── EXCERPT PROVIDED

= Title 34 of the United States Code =

U.S. federal statutes on law enforcement

Title 34 of the United States Code is a non-positive law title of the United States Code with the heading "Crime Control and Law Enforcement." Released on September 1, 2017, by the Office of the Law Revision Counsel of the United States House of Representatives, it contains "crime control and law enforcement programs or activities in which the Attorney General or the Department of Justice (or one of its components) have been given primary responsibility." Much of the law transferred to Title 34 were laws editorially classified to sections of Title 42 or set out as notes to Titles 42, 18, and 28.

==History==
Prior to 1956, Title 34 outlined the role of the United States Navy in the United States Code. It was repealed on August 10, 1956, by an act of Congress when the laws within it were either eliminated or moved into the new revision of Title 10.

────
── DATA RECORDS

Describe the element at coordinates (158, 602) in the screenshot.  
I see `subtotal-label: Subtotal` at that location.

────
── DATA RECORDS

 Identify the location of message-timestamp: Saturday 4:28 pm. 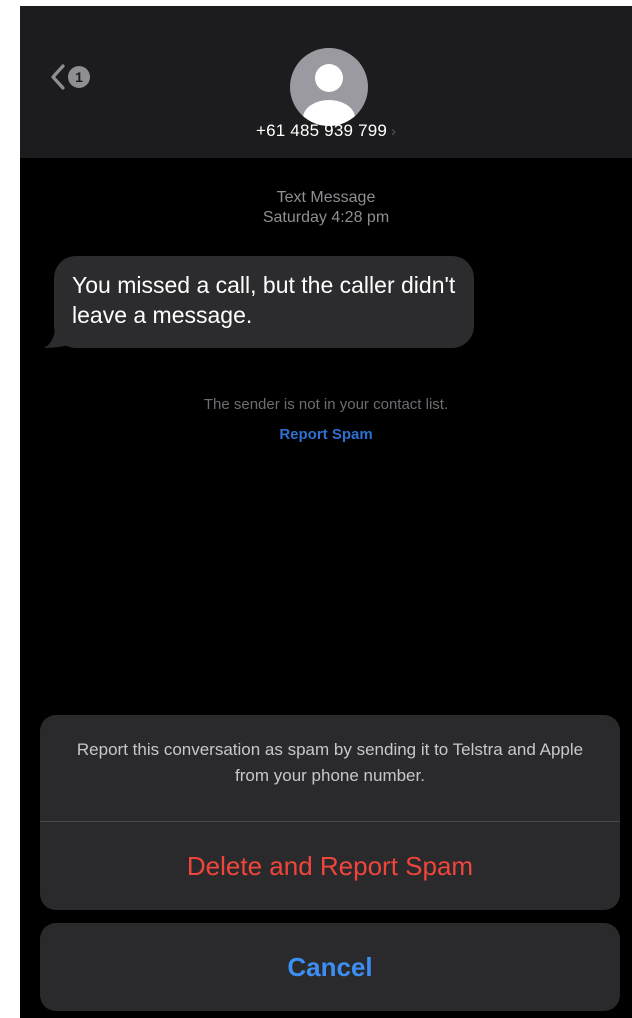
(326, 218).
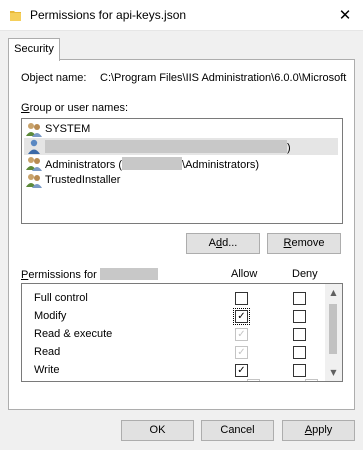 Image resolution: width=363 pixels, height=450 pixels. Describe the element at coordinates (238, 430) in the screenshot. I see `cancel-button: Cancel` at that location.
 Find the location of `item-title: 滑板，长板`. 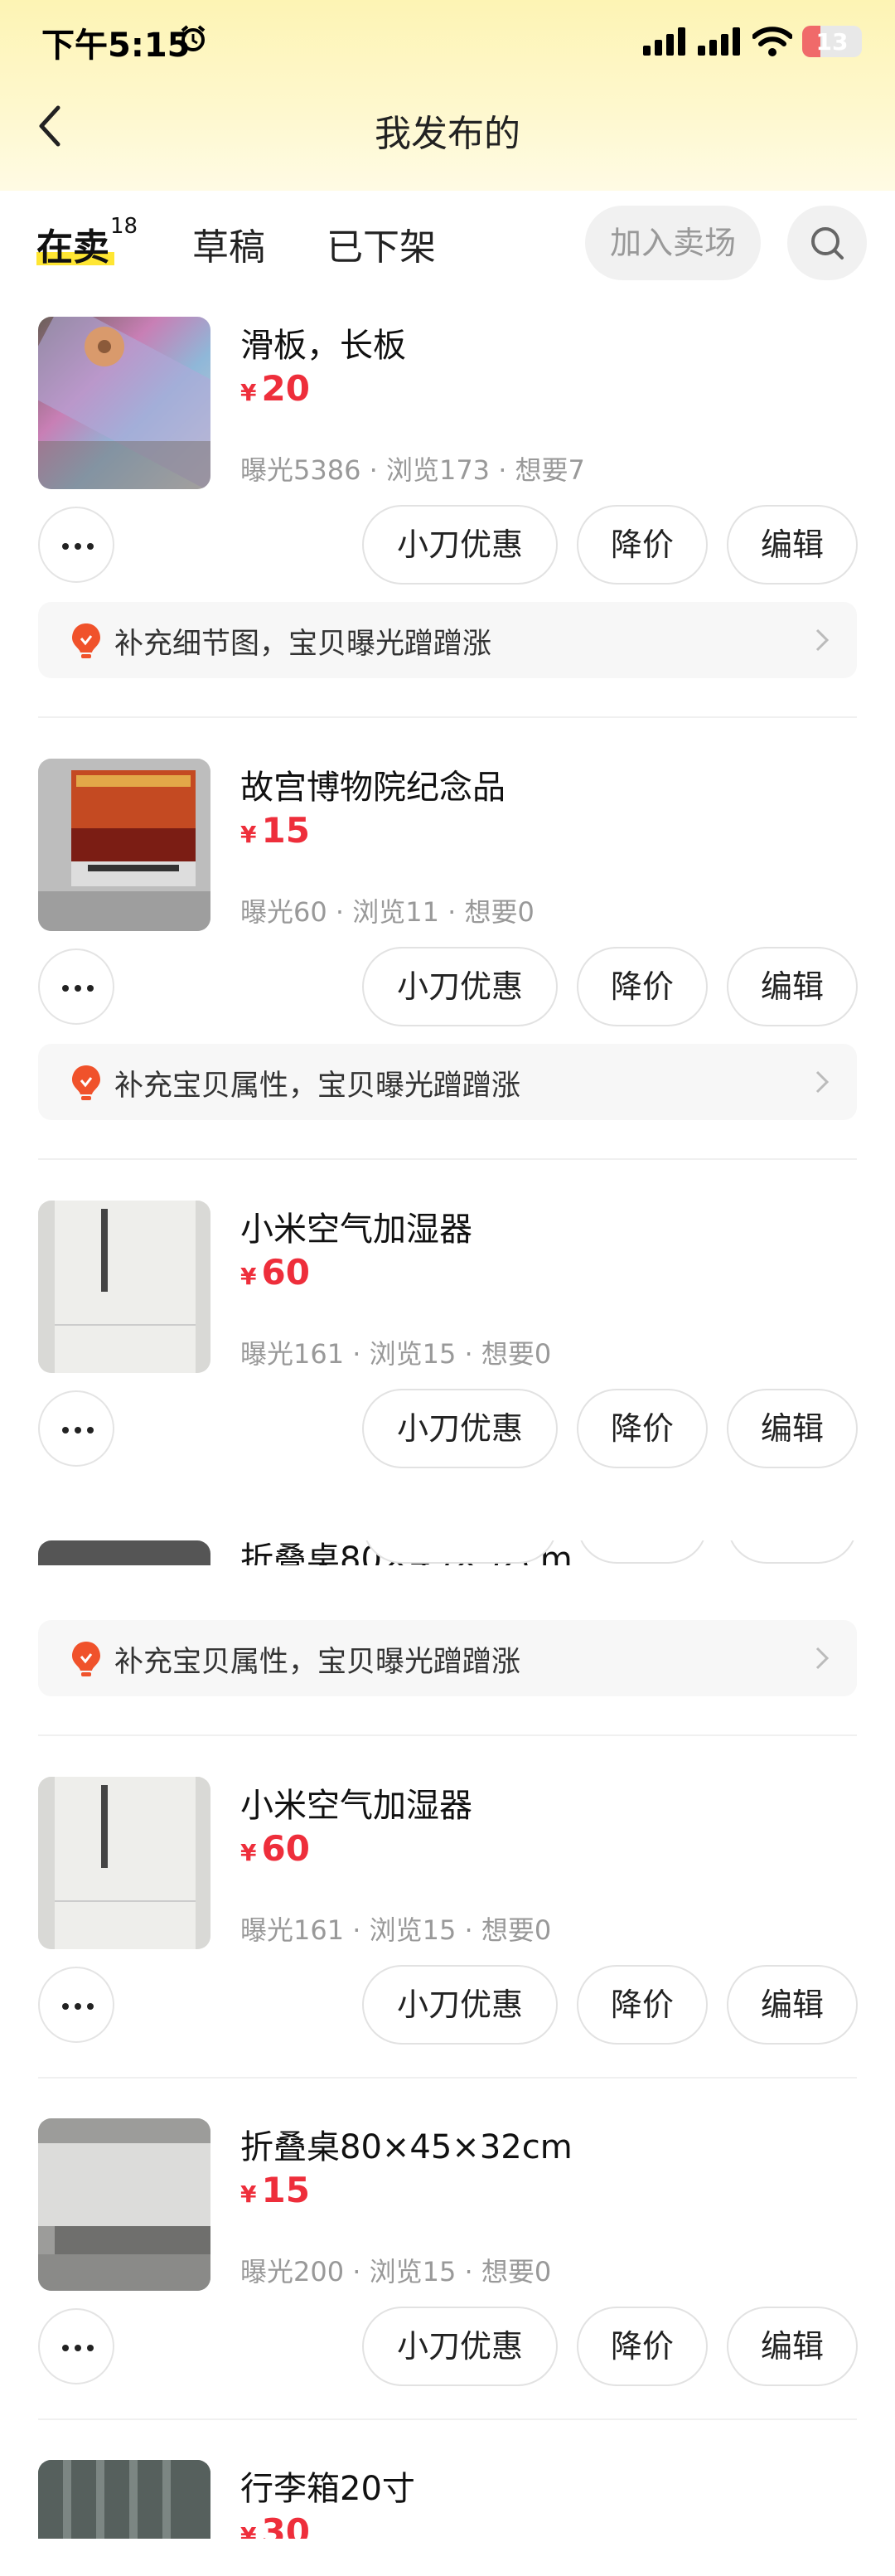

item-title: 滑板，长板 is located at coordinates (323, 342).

────

### TO DO
1/ According to the Title 34 article, on what date was the original Title 34, covering the Navy, repealed?
2/ In the entries, reproduce word for word the lines from the line with "Identify the location" to the line with "Image resolution: width=363", including both of those lines, and omit the pictures.

### RESULTS
1/ August 10, 1956.

2/
 Identify the location of message-timestamp: Saturday 4:28 pm. 
(326, 218).
 Image resolution: width=363 pixels, height=450 pixels. Describe the element at coordinates (238, 430) in the screenshot. I see `cancel-button: Cancel` at that location.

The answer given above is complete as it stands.